(Saved data entries)
....

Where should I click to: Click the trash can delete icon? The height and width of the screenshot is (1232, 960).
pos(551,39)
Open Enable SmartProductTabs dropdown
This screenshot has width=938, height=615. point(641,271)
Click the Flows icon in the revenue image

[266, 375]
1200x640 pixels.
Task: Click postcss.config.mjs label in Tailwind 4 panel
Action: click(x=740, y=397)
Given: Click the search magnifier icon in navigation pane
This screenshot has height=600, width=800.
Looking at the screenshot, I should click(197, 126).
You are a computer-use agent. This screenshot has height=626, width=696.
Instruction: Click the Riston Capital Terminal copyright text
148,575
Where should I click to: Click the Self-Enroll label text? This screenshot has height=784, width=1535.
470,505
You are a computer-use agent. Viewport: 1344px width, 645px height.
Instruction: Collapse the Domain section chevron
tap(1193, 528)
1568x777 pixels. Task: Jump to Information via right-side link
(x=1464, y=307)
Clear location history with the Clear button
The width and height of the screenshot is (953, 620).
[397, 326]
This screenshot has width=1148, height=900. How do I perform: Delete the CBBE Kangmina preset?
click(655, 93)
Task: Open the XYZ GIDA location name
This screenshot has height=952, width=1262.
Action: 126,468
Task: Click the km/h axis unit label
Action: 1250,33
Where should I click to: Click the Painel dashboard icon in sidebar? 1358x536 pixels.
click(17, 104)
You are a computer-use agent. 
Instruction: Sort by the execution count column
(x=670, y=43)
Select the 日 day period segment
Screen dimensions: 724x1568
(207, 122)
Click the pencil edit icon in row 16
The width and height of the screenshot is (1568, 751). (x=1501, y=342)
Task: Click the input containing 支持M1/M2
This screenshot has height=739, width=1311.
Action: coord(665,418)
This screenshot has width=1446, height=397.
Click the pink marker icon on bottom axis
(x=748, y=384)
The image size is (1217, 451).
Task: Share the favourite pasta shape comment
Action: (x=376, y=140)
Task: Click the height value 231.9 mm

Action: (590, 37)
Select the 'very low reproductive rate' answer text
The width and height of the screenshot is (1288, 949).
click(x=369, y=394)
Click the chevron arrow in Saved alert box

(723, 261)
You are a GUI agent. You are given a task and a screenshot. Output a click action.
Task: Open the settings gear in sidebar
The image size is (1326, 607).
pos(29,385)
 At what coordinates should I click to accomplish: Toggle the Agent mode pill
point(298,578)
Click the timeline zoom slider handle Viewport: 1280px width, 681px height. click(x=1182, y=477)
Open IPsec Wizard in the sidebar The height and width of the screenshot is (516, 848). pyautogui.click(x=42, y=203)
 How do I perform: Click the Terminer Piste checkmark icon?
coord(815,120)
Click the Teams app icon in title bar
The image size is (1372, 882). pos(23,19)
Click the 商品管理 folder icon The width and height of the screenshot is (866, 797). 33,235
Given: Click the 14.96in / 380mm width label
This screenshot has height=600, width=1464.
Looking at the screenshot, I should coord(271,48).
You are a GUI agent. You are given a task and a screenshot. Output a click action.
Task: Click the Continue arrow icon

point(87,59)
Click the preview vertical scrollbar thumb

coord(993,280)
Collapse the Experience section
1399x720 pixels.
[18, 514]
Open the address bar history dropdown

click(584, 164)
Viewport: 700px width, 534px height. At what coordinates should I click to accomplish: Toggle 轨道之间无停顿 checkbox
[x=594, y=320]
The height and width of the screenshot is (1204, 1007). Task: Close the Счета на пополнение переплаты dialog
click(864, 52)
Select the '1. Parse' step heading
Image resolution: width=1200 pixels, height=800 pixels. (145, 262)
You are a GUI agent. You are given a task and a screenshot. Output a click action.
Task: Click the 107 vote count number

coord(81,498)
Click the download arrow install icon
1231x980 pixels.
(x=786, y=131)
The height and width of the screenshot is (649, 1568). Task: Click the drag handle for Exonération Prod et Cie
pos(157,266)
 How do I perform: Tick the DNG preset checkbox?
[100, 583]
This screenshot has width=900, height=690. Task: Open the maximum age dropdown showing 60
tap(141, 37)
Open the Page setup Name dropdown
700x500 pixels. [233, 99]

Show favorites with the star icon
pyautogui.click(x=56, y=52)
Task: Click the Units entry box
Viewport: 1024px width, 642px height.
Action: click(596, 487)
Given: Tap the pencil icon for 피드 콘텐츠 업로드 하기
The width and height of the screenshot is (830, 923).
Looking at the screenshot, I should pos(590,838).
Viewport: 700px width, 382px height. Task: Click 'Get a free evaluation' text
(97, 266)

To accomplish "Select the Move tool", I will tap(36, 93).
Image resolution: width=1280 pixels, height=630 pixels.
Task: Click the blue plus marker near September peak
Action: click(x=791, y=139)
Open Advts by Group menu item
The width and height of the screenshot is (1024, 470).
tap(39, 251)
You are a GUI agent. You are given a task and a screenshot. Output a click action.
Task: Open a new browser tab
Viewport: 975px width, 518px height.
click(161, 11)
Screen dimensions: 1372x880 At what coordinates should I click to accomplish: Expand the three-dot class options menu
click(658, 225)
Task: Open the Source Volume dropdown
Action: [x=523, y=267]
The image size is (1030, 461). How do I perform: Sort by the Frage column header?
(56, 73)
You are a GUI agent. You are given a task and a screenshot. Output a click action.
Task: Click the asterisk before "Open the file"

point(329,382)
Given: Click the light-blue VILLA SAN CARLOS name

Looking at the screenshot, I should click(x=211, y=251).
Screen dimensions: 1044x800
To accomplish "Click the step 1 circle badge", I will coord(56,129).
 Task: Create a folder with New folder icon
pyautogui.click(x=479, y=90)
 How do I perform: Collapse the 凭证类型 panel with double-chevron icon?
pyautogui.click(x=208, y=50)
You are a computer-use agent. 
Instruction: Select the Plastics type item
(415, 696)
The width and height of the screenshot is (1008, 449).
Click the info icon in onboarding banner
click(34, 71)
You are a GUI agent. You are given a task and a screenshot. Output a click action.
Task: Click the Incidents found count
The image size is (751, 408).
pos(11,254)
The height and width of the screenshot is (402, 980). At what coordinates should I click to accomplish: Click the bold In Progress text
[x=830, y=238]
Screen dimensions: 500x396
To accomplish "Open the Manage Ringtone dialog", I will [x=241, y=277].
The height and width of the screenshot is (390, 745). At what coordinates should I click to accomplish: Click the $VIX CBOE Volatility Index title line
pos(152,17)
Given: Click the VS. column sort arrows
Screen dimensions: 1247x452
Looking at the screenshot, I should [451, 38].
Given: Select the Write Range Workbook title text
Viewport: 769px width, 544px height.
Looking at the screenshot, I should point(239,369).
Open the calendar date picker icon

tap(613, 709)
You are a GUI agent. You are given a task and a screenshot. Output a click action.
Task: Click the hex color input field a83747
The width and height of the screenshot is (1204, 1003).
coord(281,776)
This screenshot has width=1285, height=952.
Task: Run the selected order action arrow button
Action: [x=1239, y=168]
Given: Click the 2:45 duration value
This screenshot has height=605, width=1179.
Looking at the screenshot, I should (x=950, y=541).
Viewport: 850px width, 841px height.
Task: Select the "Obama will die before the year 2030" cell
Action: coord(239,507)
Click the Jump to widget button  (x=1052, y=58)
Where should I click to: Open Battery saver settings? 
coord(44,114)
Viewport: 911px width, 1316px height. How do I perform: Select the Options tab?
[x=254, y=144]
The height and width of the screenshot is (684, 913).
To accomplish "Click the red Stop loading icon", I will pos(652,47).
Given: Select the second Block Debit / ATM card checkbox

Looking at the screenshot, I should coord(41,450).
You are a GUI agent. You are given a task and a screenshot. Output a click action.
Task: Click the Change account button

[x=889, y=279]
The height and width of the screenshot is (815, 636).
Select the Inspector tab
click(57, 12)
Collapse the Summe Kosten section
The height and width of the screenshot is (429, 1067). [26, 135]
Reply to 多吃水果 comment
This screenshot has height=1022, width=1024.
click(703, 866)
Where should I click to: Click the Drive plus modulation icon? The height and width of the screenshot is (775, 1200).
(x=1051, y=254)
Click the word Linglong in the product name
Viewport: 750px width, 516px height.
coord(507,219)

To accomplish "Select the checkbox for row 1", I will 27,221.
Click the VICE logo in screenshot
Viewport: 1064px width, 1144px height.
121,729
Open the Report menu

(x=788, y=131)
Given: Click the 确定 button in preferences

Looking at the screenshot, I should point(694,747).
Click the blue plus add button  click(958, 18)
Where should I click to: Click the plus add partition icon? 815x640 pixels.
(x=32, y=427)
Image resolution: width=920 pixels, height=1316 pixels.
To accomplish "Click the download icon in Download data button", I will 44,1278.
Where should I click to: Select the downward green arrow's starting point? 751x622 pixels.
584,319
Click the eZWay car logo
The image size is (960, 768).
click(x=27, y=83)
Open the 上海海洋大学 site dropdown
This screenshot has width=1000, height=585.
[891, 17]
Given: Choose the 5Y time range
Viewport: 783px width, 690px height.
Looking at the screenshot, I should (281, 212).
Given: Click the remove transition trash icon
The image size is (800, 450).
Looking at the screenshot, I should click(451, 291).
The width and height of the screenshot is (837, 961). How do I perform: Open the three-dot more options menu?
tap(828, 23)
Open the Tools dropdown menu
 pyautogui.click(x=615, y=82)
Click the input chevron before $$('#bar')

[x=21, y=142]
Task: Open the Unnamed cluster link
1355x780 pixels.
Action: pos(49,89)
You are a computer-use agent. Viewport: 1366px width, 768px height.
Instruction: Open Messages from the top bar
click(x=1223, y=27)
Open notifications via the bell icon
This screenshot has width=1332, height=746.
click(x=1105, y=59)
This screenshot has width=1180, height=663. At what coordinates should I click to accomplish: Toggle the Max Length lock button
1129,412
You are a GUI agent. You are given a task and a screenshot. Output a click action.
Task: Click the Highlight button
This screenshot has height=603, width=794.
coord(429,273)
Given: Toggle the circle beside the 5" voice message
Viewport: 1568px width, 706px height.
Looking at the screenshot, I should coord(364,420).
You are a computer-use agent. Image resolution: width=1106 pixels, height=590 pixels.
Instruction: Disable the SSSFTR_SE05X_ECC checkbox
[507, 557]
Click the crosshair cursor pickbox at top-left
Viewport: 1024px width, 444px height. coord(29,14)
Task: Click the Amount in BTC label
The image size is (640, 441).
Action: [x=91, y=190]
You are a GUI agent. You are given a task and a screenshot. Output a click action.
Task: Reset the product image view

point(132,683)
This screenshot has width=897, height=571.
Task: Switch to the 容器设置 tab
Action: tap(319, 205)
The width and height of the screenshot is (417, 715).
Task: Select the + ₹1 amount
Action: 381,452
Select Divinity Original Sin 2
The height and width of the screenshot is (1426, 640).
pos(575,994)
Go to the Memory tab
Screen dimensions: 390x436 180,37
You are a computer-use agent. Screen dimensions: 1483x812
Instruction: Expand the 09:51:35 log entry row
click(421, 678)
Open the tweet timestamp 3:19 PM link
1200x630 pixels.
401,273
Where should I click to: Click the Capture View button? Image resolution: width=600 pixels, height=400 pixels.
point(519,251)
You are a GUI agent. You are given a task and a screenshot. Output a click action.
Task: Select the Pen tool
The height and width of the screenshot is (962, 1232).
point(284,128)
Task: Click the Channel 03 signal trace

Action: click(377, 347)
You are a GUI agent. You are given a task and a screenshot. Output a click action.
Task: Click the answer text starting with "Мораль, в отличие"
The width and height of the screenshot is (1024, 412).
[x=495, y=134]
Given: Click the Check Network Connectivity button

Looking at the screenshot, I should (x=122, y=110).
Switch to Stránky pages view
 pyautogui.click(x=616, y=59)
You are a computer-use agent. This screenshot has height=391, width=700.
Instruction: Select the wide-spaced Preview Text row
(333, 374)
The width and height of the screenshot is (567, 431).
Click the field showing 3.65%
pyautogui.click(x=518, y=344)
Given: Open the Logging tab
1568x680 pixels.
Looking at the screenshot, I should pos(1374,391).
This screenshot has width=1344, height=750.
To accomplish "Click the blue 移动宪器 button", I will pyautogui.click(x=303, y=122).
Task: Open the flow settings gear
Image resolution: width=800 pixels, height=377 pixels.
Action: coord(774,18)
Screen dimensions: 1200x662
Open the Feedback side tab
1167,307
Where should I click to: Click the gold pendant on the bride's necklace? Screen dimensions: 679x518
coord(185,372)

....

Note every line above where the string "gear" shows up, and copy those lines.

Task: Open the settings gear in sidebar
Task: Open the flow settings gear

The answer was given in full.